It is difficult to dislike Gen Morita, or to argue with the image he projects. His features are Japanese, yet his attire, grooming, mannerisms and command of English speak of several years spent in Southern California. Born less than two years after the conclusion of World War II, in the city of Saitama, his boyish good looks and lean build could reflect the body of a 30-year-old.

As Morita tells his life story, he was a UCLA exchange student at the time man first landed on the moon, a chemistry major who longed for a musician's life. Changing his major, he formed a band with four other Japanese students and the group landed a recording contract from Capitol Records. Their one self-titled album, East, released in July 1972, didn't sell and the band went south. Morita remained in L.A. as a single musician.

"Somehow I survived," Morita says with a grin. "I realized my talents as a musician were not enough. I knew the outcome." Switching to music production, Morita says he then spent five years with a Hollywood company before returning to Japan in 1985.

It was during his time in Southern California that Morita polished a golf game that brought him a 20 handicap. "Our major clients were Japanese recording companies or TV stations," he says, "so we had to entertain Japanese businessmen, and they loved to play golf.

"I enjoyed playing golf. It's like playing baseball. You enjoy accomplishing your skill, the sensations, whatever you feel you get from any kind of sport." And then he laughs. "I was a poor golfer. I would shoot in the 100s."

It was not lack of talent that drove him to loathe the game. His tale is typical of many anti-golf protesters. One day they read a story, attend a demonstration, don't like something they hear in a public meeting -- and change their minds, never to return.

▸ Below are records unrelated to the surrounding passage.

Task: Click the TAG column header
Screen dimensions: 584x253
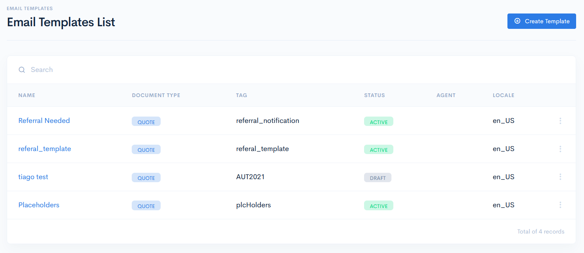Action: [x=241, y=95]
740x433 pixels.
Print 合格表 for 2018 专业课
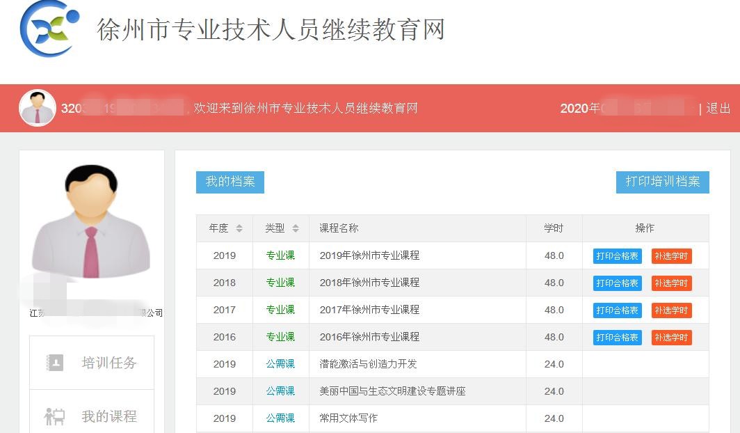(617, 283)
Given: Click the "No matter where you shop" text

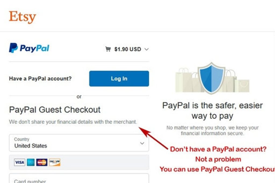Looking at the screenshot, I should pos(213,128).
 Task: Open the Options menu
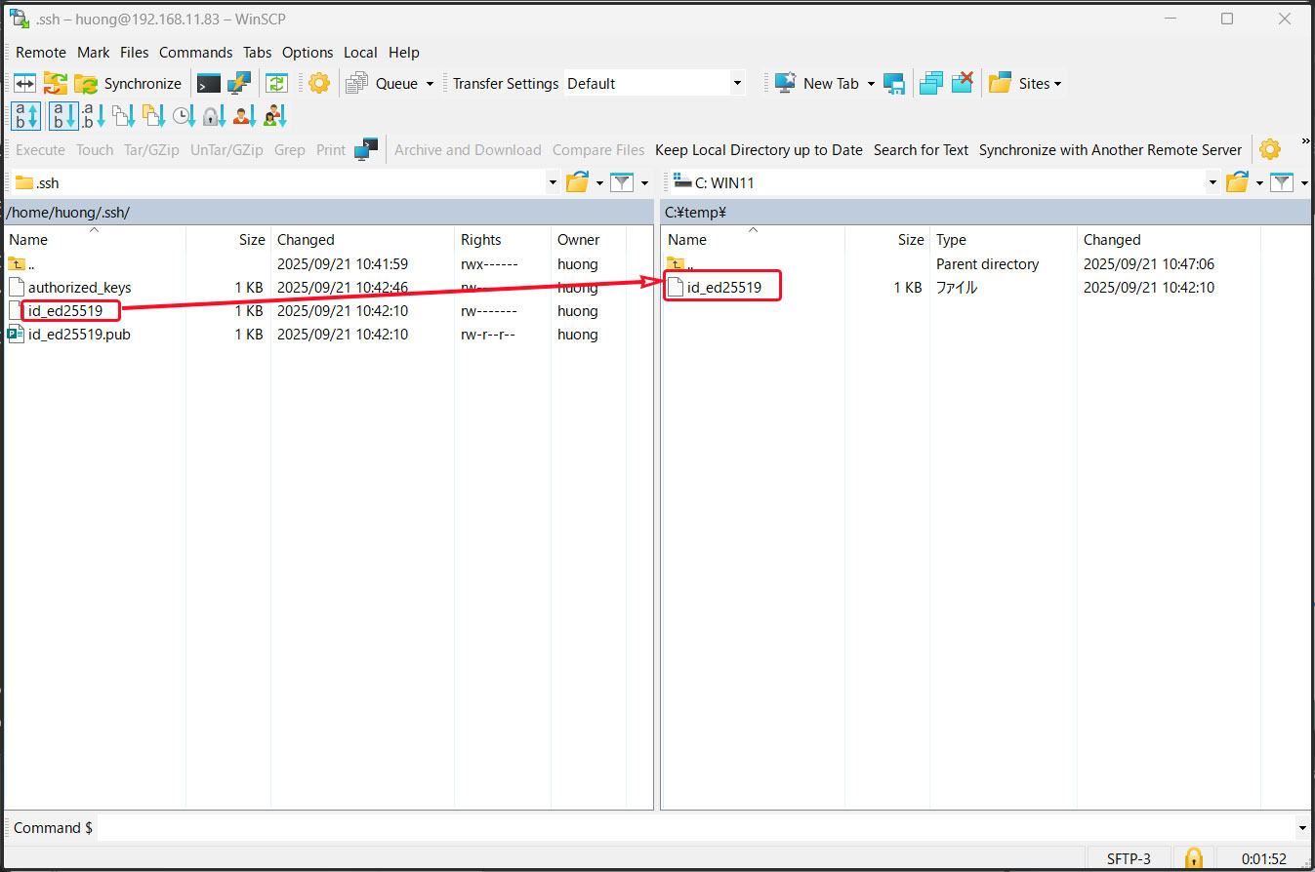coord(308,53)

In Morita's case, it began not long after returning to Tokyo, when he traded city life for the village of Kamogawa, toward the tip of the peninsula that forms Tokyo Bay. He describes his occupation as farming and paints a picture of his half-acre spread.

One day, as he recounts the tale, he read a local newspaper's story about his golf-less town's decision to adopt a master plan encompassing five municipal courses. "When I found out, I didn't think much about it," Morita says. "But little by little, I was getting to know about the destructive facts of golf course construction. That was 1988 or '89, and in Japan the massive golf course development was going on. One day I attended this sort of public meeting, and so I got to know these [anti-golf] people."

Morita rose quickly through the ranks, opposing the leviathan with vigor. Although "a simple farmer," he travels the world lecturing on the benefits of a holistic lifestyle. Each visit to a foreign land affords an opportunity to whip up the locals' anti-golf fervor.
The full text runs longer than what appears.